*** Records for processing

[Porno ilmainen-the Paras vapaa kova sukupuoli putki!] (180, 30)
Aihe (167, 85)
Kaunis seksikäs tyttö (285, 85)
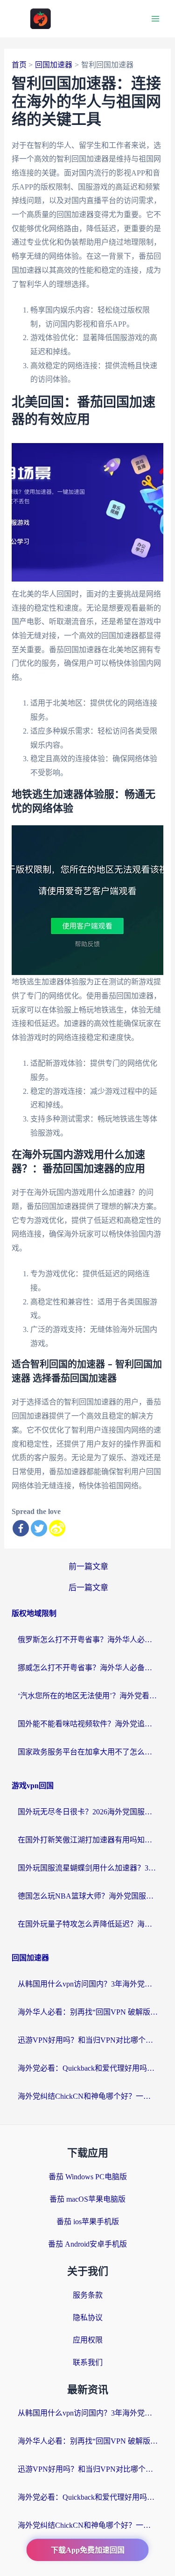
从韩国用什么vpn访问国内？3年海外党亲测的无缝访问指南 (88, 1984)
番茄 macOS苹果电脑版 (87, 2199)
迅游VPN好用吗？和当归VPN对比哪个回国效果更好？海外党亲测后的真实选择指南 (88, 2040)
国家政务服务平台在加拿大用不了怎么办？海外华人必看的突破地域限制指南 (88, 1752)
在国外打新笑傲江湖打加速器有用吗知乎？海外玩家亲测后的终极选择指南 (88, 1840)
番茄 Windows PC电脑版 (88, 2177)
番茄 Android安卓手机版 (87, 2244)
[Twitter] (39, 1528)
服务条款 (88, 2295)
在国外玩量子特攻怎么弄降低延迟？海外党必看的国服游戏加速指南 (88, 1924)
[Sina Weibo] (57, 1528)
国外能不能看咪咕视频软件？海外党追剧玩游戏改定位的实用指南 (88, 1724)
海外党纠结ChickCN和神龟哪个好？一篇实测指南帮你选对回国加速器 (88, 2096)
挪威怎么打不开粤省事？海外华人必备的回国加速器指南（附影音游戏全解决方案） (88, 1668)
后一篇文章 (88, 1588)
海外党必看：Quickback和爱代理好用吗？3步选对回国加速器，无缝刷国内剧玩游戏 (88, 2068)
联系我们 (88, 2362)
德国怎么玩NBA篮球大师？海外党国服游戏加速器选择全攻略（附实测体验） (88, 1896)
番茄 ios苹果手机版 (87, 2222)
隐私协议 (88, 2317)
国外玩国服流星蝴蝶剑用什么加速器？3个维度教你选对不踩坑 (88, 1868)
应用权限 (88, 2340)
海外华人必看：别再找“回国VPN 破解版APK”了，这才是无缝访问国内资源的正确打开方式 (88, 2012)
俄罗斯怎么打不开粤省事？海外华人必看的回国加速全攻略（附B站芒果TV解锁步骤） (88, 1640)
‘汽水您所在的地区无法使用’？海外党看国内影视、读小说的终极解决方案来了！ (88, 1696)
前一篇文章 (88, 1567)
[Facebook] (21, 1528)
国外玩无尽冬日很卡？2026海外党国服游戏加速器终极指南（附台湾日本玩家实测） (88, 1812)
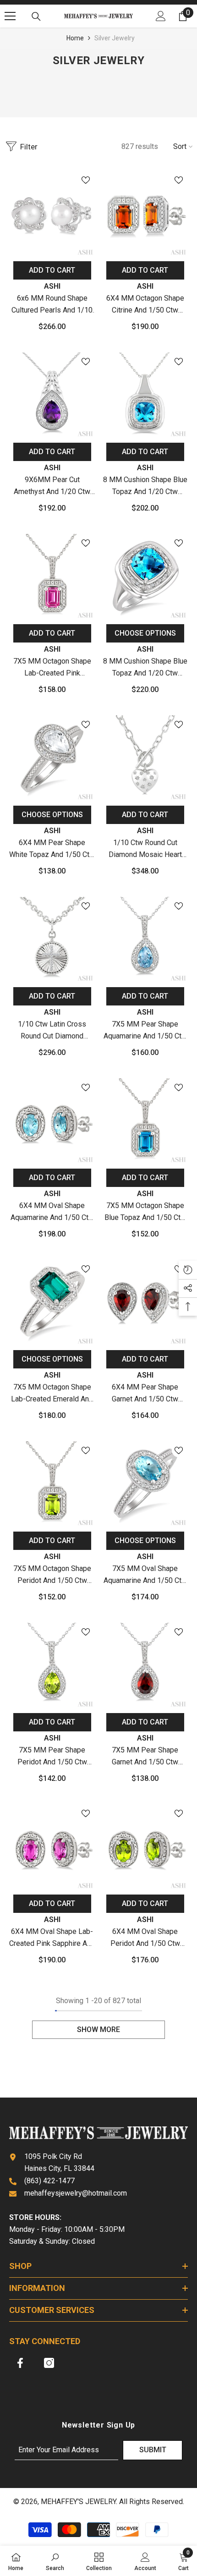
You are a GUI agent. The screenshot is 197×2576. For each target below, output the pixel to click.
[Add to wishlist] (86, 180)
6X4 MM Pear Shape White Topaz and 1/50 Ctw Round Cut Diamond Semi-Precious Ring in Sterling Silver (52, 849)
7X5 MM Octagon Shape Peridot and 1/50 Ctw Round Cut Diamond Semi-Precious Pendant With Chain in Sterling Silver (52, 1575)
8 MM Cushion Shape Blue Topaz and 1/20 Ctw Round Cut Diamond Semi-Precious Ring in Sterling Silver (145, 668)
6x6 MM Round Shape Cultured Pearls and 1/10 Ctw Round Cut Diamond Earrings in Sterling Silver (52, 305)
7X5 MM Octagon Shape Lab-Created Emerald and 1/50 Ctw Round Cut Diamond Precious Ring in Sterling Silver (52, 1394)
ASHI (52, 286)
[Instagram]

******
*** Records for processing

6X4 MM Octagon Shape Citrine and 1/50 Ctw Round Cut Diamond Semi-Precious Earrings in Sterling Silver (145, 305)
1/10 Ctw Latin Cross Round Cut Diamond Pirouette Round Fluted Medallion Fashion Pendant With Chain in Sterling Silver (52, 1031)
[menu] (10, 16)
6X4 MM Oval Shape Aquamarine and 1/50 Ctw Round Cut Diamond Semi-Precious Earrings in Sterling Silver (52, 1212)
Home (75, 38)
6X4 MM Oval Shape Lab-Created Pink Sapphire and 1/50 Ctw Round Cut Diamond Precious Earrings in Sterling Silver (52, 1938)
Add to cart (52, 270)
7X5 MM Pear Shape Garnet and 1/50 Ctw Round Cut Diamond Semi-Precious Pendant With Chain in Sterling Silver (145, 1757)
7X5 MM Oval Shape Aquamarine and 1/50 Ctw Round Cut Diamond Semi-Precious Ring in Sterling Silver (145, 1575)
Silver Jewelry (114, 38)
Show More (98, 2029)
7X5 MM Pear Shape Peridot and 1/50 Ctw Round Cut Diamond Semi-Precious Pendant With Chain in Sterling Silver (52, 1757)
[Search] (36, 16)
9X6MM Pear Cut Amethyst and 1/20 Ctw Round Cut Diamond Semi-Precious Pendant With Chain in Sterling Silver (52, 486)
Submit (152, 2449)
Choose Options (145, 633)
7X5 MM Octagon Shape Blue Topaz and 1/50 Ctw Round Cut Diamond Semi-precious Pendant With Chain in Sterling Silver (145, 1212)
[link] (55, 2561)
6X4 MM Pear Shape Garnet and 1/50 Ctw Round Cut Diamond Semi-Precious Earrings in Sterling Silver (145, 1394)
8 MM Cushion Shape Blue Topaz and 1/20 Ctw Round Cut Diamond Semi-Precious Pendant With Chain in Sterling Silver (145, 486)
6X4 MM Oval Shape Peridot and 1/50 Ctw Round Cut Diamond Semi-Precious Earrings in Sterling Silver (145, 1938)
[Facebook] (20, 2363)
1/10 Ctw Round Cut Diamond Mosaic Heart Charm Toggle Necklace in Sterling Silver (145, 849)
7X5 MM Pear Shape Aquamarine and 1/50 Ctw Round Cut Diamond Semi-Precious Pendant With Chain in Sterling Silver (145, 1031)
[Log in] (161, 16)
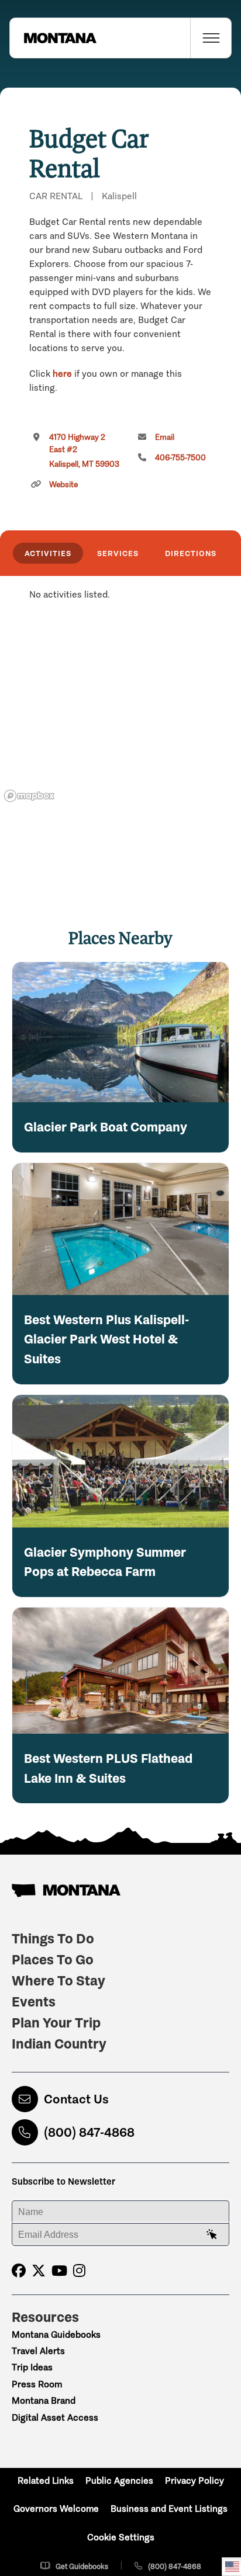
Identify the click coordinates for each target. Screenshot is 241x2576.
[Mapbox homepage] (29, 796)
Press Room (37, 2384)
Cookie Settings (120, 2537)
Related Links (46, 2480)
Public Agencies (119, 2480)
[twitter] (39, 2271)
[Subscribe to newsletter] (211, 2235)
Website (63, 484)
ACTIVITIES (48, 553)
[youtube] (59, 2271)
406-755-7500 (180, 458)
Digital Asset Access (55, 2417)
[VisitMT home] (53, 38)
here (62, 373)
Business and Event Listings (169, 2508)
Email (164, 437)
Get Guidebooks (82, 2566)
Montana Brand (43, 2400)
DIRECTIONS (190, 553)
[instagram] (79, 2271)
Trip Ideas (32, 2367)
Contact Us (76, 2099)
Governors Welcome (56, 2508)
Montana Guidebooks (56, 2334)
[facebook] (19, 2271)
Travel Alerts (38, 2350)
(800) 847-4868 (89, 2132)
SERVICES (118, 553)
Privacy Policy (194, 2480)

******

» Work instruction
Lines with the word "Aquamarine" in them are the answer; report each one from the data.

» Answer area
6X4 MM Oval Shape Aquamarine and 1/50 Ctw Round Cut Diamond Semi-Precious Earrings in Sterling Silver (52, 1212)
7X5 MM Oval Shape Aquamarine and 1/50 Ctw Round Cut Diamond Semi-Precious Ring in Sterling Silver (145, 1575)
7X5 MM Pear Shape Aquamarine and 1/50 Ctw Round Cut Diamond Semi-Precious Pendant With Chain in Sterling Silver (145, 1031)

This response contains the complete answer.